While there is no mention of any date-related demotions, keeping the dating of your content consistent across all of Google’s date measurements can only be best practice.
For example, if you publish a PR campaign on your site that updates annually, it’s important to keep those dating conventions consistent. Having a URL of /pr-index-2021, with a title including “2023” and a “last updated January 2024” could harm that page’s ability to rank and pass equity throughout your site, bottlenecking the effectiveness of your campaign. Instead, I’d steer clear from including dates in campaign URLs altogether, and update any dates within the content each time you refresh the content.
While this leak is unlike anything we’ve seen in the industry for decades, I think it’s important to keep things in perspective and not jump to conclusions about what is or isn’t a ranking factor.
There are a lot of attributes referenced within the API documentation, but this is simply information that Google collects and stores data on, it’s not confirmation that they’re ranking factors.

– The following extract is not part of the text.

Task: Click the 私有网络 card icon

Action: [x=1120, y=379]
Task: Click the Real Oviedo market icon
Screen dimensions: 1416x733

That said, I think there is a lot of information here that directly translates into tangible action for both PRs and SEOs, and valuable confirmation of why we do what we do.
High-quality links from within fresh content on credible domains should always be prioritised, as well as contextual relevancy. The days of chasing huge volumes of links for the sake of it are well and truly behind us, and this documentation is the final nail in the coffin.
There are lots of interesting takeaways within the leaked documentation, but for me, the standout takeaways are based around the need to have a clear strategy in terms of what to expect from your digital PR activity.
We can see clearer than ever that Google is likely rewarding relevant links and ignoring ones that aren’t. But there’s also evidence to suggest that links from sites in your own country are more valuable than those from overseas.
In a lot of cases, the documents contents make sense. After all, it shouldn’t be a surprise that relevant links from within your country should be rewarded more than those that aren’t relevant at all. Should it?
One thing that really stood out, though, is that links from pages with traffic are likely rewarded more than those from pages that get very little. In my opinion, this should be the case and should never have been questioned.
More than anything, though, this leak confirms what I’ve known for quite some time now; that digital PR is a tactic that can earn better links than pretty much any other link building tactic, and that it’s something that every brand should be investing into.